### To be done
**1)** In the game reviews, what price does the Mario Bros review give for the 1987 conversion?
**2)** Do these statements agree with the game reviews? (a) The Bomb Jack II review gives a rating of 3. (b) The Out Run reviewer got the game on cassette. (c) The Mario Bros review says the original game came out in 1983.
**3)** Resume the game reviews, starting after their last sentence.

As for the sequel...Well what can I say?

DIE! DIE!...and DIE! again...

Put your luck and reflexes to the maximum test as you jump over rocket propelled snakes, as Rolf Harris constantly tries to stick a finger in your arsehole.

Play the game....You'll see what I mean...

Mario Bros, 11 Apr 2017 (Rating: 1)

Total shambles!

Ocean fucked up again!

It's conversions like this that ensured that companies like Nintendo stopped licensing out their characters a long time before they became exclusive content.

At £7.95 in 1987, for a conversion of a game from 1983 this is pitiful. I know I couldn't do better, but this was a big, if not at the time "THE" software house, who had it all.

We all know after all these years though it was bells and whistles, and if certain people weren't working on certain licenses they were going to be wank.

Pity we didn't know back in the day, could've saved a few pennies...

Bomb Jack II, 12 Apr 2017 (Rating: 3)

A sequel too far, which is sad as it's only the second game in the series.

The original was great, unfortunately this isn't a patch on it, and also plays bugger all like it.

Bomb Jack II? More like crappy stabby gold grabbing man....Where's the Bombs? Where's the fun?

Alright it's not total shit but it's a severely weak effort in comparison to it's predecessor.

Nice backgrounds, it's just a pity that what's happening in the foreground is a trite and somewhat watered down experience. Realistically this game could have carried any name, could have been a stand alone game without anything to do with Bomb Jack, could've cost about 6 quid less, and it would have done fine I think.

As it stands it really is a total bunch of arse compared to just Bomb Jack.

Shame! It could have been so much better, if it ain't broken don't fix it, or in this case don't re-invent the wheel, and make it a Rhombus...

Out Run, 13 Apr 2017 (Rating: 3)

Out Run...Out Crawl more like!

Harsh, but true I suppose, although I will say I did get some enjoyment from this game as late on as 1993 when I got my second Speccy. Which fortunately was a +3. I got the disk of this game in the Bundle that came with the machine.

### Stored data
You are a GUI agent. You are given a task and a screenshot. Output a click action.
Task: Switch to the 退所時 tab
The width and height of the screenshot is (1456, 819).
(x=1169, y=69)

### Solved problems
**1)** £7.95

**2)**
(a) Yes: "Bomb Jack II, 12 Apr 2017 (Rating: 3)"
(b) No: "I got the disk of this game in the Bundle that came with the machine."
(c) Yes: "for a conversion of a game from 1983"

**3)**
This is this games one saving grace for me, as it took a few seconds to load each level in, I cannot even begin to imagine the frustrations of my tape deck owning brethren when it comes to playing this rather bog standard conversion.

Graphics are mono, gameplay is very hit and miss, but I will say even though I have heard several people say the sound is crap as well, that I quite like the AY rendition of Magical Sound Shower it's certainly not abysmal by any means (even though it does seem to skip a few notes here and there, especially when the screen fills up). I cannot even begin to imagine the frustrations of my 48k owning brethren not only having to multi-load, but playing in silence as well.

I'll be honest looking back the game is pretty turd, and it kind of looks and moves like a Tiger handheld game, who knows maybe the Tiger Handheld version is better than the Speccy? I cannot even begin to imagine the frustrations of everybody 48k or 128k, disk or tapedeck owning, that a crappy pocket game potentially might have been better than a home computer version that cost an extortionate £8.99, or an even more extortionate £12.99 for the disk (which incidentally I got for free, another blow softened I'd say).

I'll give it an average score, I've played worse arcade conversions for more powerful machines, and to be fair back in '93 when I first played it on my own Speccy it didn't seem that slow. I'd played it previously nearer to the release date, but can't even remember where, probably one of my cousin's friends houses?

I suppose it's a nice curio for collectors if you have a big box disk in good condition, but you might as well play the actual arcade machine on MAME these days (Or one of Sega's many other newer games, they seem to love shoving it into their more modern games as a mini-game these days).

Octan, 13 Apr 2017 (Rating: 3)

Octan by Silverbird? Cheap and cheerful I suppose!

Octan is a vertically scrolling shoot em' up, which actually isn't that bad. It does kind of plod along at a moderate pace, but that's fine, the enemy sprites look OK, and the graphics are quite well defined in general.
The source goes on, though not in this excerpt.